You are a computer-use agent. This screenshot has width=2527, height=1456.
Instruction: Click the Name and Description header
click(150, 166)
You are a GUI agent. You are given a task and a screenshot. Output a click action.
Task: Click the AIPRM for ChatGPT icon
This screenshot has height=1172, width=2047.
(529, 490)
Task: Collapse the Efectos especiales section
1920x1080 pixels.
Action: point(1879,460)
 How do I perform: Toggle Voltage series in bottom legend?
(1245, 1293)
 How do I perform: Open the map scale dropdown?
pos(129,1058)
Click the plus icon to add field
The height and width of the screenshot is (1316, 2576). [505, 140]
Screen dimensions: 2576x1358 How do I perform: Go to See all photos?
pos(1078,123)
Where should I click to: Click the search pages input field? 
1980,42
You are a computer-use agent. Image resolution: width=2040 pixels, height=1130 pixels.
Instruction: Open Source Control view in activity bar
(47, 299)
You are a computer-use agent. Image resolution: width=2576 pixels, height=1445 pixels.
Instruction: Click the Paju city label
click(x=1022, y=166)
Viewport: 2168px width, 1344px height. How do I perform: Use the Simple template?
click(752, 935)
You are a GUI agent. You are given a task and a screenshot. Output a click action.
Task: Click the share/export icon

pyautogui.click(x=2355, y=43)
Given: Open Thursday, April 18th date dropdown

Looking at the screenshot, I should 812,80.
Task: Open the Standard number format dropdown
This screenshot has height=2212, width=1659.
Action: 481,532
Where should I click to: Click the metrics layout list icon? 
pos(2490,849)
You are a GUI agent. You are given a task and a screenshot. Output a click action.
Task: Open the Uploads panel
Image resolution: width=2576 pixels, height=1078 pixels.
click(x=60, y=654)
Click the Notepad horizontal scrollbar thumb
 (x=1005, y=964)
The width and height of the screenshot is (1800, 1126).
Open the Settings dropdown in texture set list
***
▶ _PROBLEM STATEMENT_:
For this exercise, transcribe the whole listing verbatim.

▶ _ANSWER_:
You are a computer-use agent. This screenshot has width=2527, height=1456.
Instruction: Click the Name and Description header
click(150, 166)
You are a GUI agent. You are given a task and a screenshot. Output a click action.
Task: Click the AIPRM for ChatGPT icon
This screenshot has height=1172, width=2047.
(529, 490)
Task: Collapse the Efectos especiales section
1920x1080 pixels.
Action: point(1879,460)
 How do I perform: Toggle Voltage series in bottom legend?
(1245, 1293)
 How do I perform: Open the map scale dropdown?
pos(129,1058)
Click the plus icon to add field
The height and width of the screenshot is (1316, 2576). [505, 140]
Screen dimensions: 2576x1358 How do I perform: Go to See all photos?
pos(1078,123)
Where should I click to: Click the search pages input field? 
1980,42
You are a computer-use agent. Image resolution: width=2040 pixels, height=1130 pixels.
Instruction: Open Source Control view in activity bar
(47, 299)
You are a computer-use agent. Image resolution: width=2576 pixels, height=1445 pixels.
Instruction: Click the Paju city label
click(x=1022, y=166)
Viewport: 2168px width, 1344px height. How do I perform: Use the Simple template?
click(752, 935)
You are a GUI agent. You are given a task and a screenshot. Output a click action.
Task: Click the share/export icon

pyautogui.click(x=2355, y=43)
Given: Open Thursday, April 18th date dropdown

Looking at the screenshot, I should 812,80.
Task: Open the Standard number format dropdown
This screenshot has height=2212, width=1659.
Action: 481,532
Where should I click to: Click the metrics layout list icon? 
pos(2490,849)
You are a GUI agent. You are given a task and a screenshot. Output a click action.
Task: Open the Uploads panel
Image resolution: width=2576 pixels, height=1078 pixels.
click(x=60, y=654)
Click the Notepad horizontal scrollbar thumb
 (x=1005, y=964)
The width and height of the screenshot is (1800, 1126).
Open the Settings dropdown in texture set list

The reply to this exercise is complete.